Owen Moncrieffe (born 5 August 1976) known professionally as Fantan Mojah is a Jamaican reggae singer.

Biography
Fantan Mojah was born in White Hill, St Elizabeth Parish, Jamaica. To gain experience, he took a job working with a traveling soundsystem, and performed songs during soundchecks. He adopted the name Mad Killer, in an homage to one of his favorite artists, Bounty Killer. After being exposed to the Rastafarian movement his music began to take on a more positive tone, and he was encouraged by Capleton to take the name Fantan Mojah.

Lyrical Themes
Fantan Mojah is notable for being one of the new wave of contemporary reggae singers who prefer to include positive themes in their lyrics. Like some popular new reggae singers, he is a Bobo Ashanti. His faith is reflected in his lyrics, where some recurring themes are - praise for Jah and messages of Rastafari, positive portrayal of women, and condemnation of ill morals. This is a contrast to many popular dancehall artists, who encourage "slackness" in their lyrics, with boasts of sexual prowess and derogatory messages to women.

:: TASK DESCRIPTION ::
Answer these questions from the text on Fantan Mojah:
1. Where was he born?
2. Who encouraged him to take the name Fantan Mojah?
3. What does the text say he is, like some popular new reggae singers?
The listing that comes next has no connection to the text on Fantan Mojah.

Text and item location listing
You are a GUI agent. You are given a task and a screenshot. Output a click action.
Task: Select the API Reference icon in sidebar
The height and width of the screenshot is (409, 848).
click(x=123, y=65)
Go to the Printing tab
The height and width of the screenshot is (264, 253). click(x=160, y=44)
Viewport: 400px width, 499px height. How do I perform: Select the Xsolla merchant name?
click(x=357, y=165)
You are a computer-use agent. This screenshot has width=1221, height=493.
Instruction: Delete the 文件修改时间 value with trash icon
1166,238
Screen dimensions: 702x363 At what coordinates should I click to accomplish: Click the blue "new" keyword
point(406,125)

:: OUTPUT ::
1. White Hill, St Elizabeth Parish, Jamaica.
2. Capleton.
3. A Bobo Ashanti.